Réchauffement Climatique : Le Groenland devient le nouveau centre névralgique de la dissuasion stratégique
L'île-continent au cœur d'une transaction mondiale
Le Groenland n'est plus seulement la sentinelle du climat ; c'est devenu le terrain d'une "crise de souveraineté" sans précédent. En ce début février 2026, les tensions entre le Danemark, les États-Unis et la Russie autour du contrôle de l'île ont atteint un pic. L'administration américaine, sous l'impulsion de Donald Trump, a relancé l'idée d'un "accord transactionnel" pour acquérir des bases militaires permanentes, invoquant la vulnérabilité du Canada et de l'Europe face aux nouvelles routes polaires russes. Le Groenland est désormais perçu comme le "porte-avions insubmersible" de l'Arctique.

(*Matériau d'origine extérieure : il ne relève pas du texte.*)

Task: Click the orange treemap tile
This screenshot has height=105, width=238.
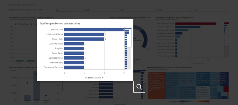Action: click(157, 86)
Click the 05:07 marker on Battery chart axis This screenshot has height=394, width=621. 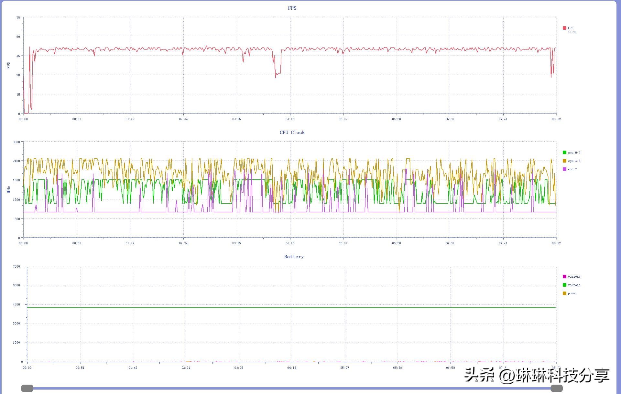pos(344,368)
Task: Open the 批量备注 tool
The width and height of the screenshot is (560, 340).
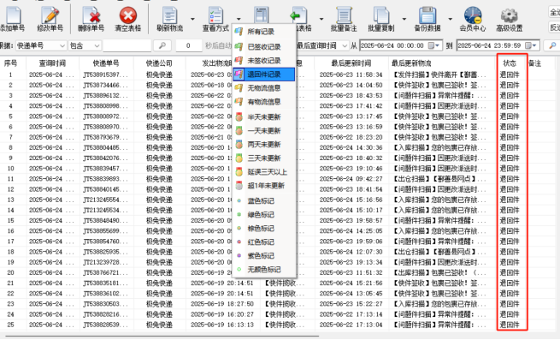Action: click(x=344, y=16)
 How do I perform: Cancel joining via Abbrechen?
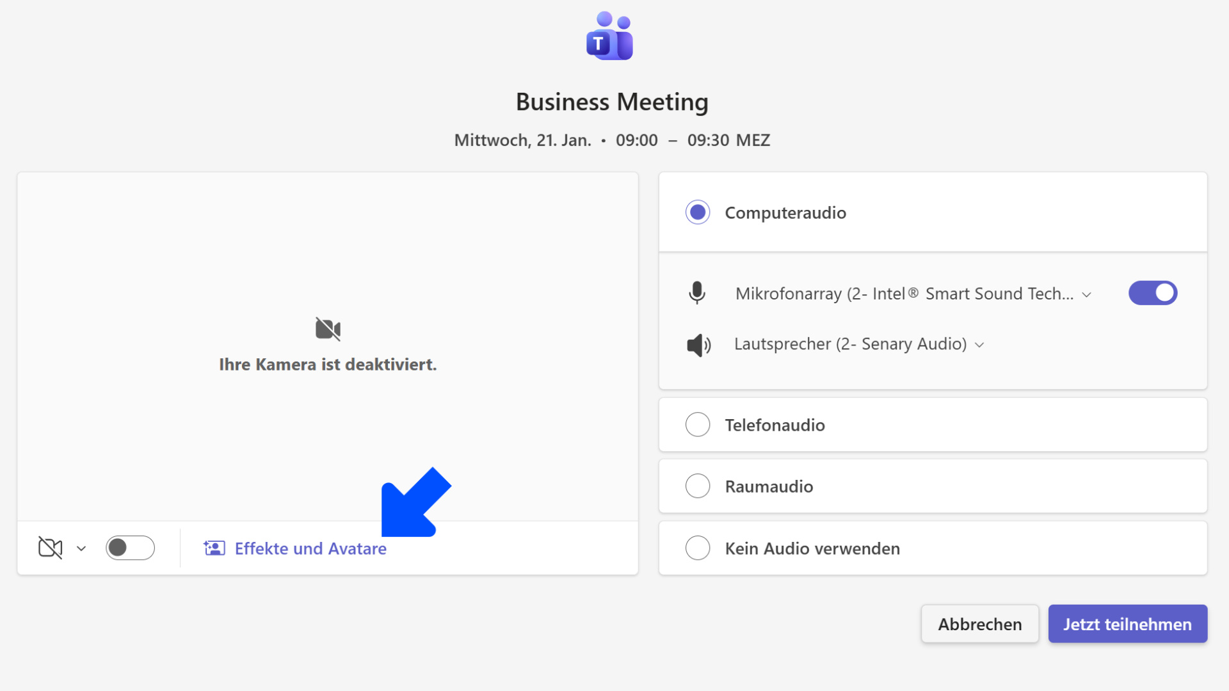point(979,624)
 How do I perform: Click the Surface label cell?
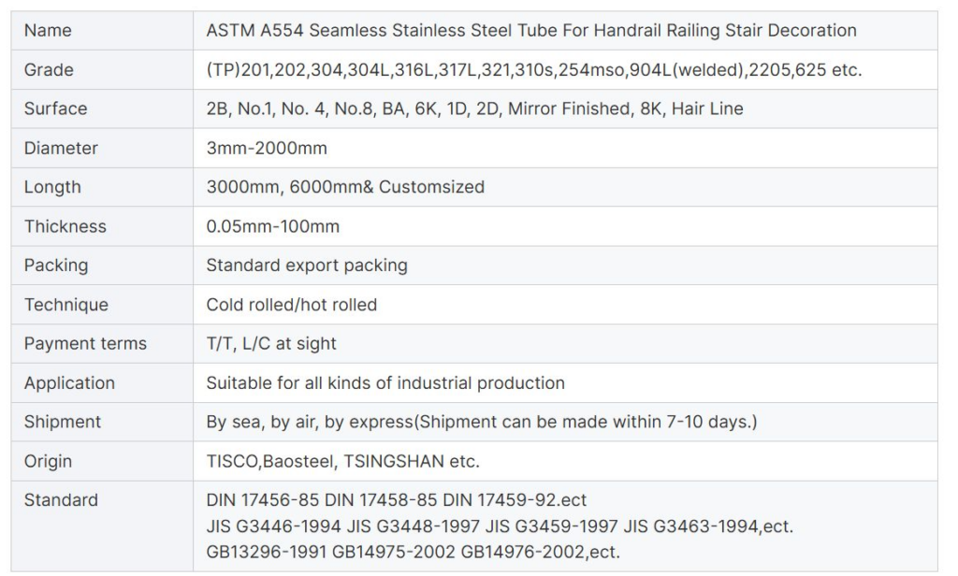[102, 108]
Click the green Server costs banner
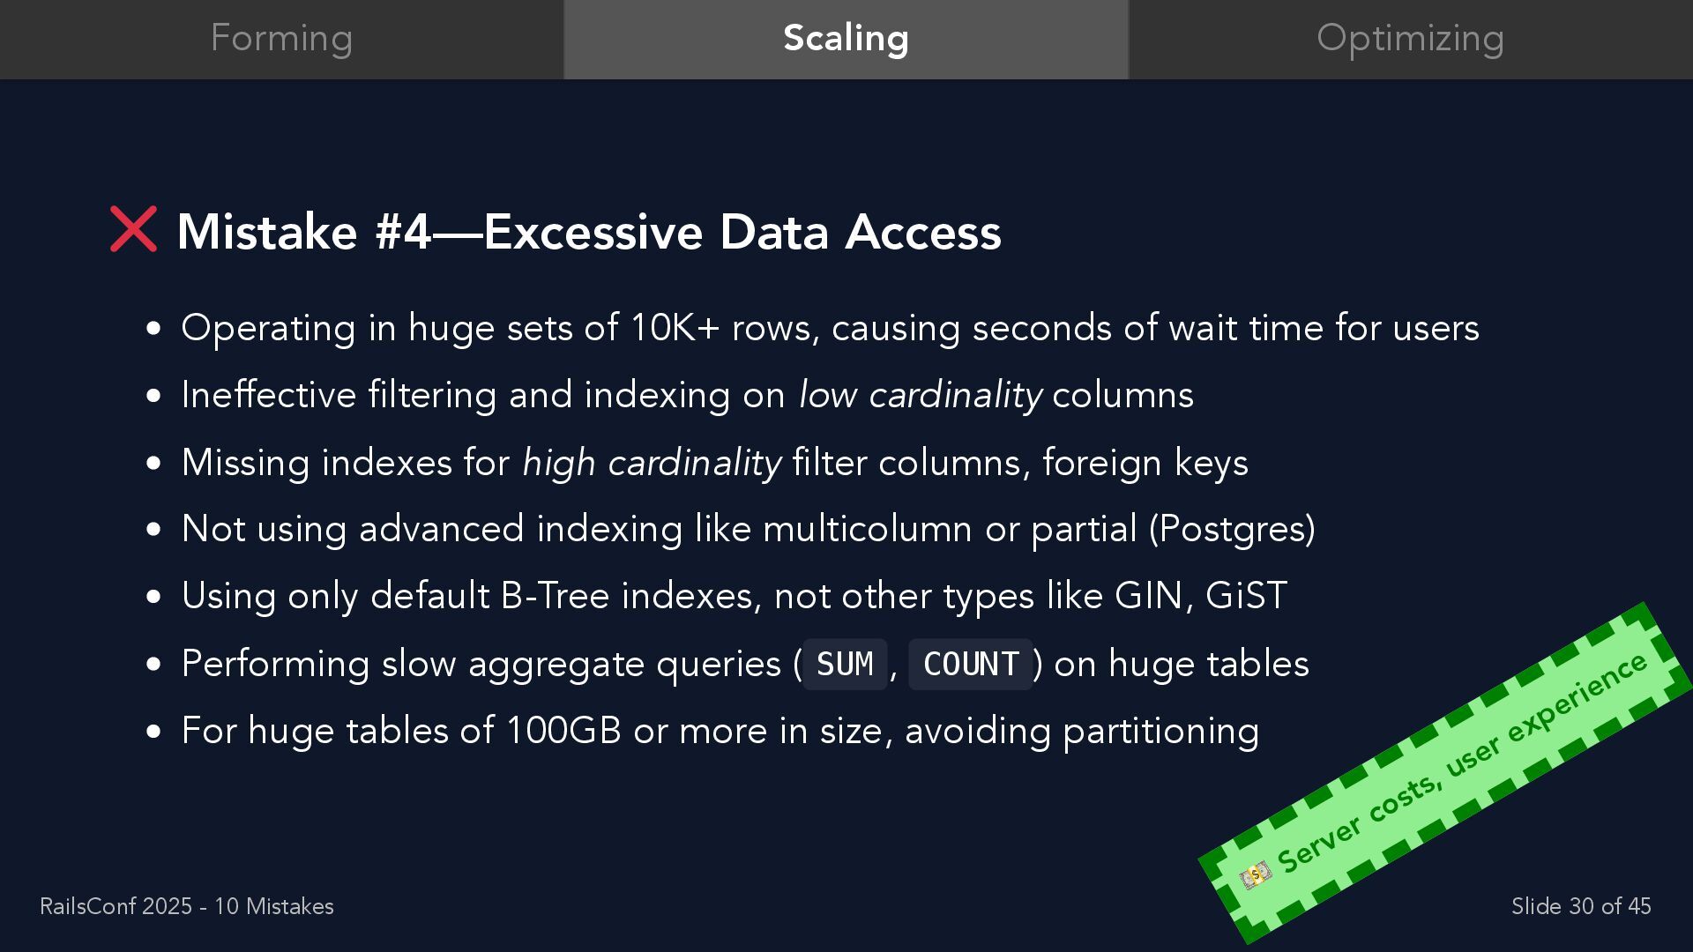 [x=1445, y=773]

Les terres rares : Le trésor sous la glace
La fonte accélérée de la calotte glaciaire révèle des gisements de terres rares (néodyme, praséodyme) essentiels à la transition énergétique mondiale. Celui qui contrôle le sous-sol groenlandais contrôle l'avenir des batteries électriques et des aimants haute performance. La Chine, via des investissements indirects, tente également de s'implanter, forçant l'OTAN à militariser la zone pour protéger ces ressources critiques. Le gouvernement autonome du Groenland, coincé entre ses velléités d'indépendance et le besoin de protection financière, joue une partition diplomatique périlleuse.

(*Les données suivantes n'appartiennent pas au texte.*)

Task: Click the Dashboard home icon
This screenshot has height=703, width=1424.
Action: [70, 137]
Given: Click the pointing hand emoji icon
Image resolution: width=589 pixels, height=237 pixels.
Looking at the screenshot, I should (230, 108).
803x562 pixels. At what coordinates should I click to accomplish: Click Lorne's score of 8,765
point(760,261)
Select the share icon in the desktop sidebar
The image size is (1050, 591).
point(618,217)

Une zone de friction militaire permanente
Des stations radar de nouvelle génération et des bases de drones sous-marins sont en cours d'installation le long des côtes groenlandaises. L'Arctique semble désormais divisé en blocs antagonistes, mettant fin à l'exception de paix qui régnait au pôle Nord. Pour Omondo.info, le cas du Groenland est l'exemple le plus frappant de la manière dont le changement climatique redessine les cartes de la guerre. Ce qui était autrefois un désert de glace est devenu le centre de gravité de la dissuasion nucléaire et technologique du XXIe siècle.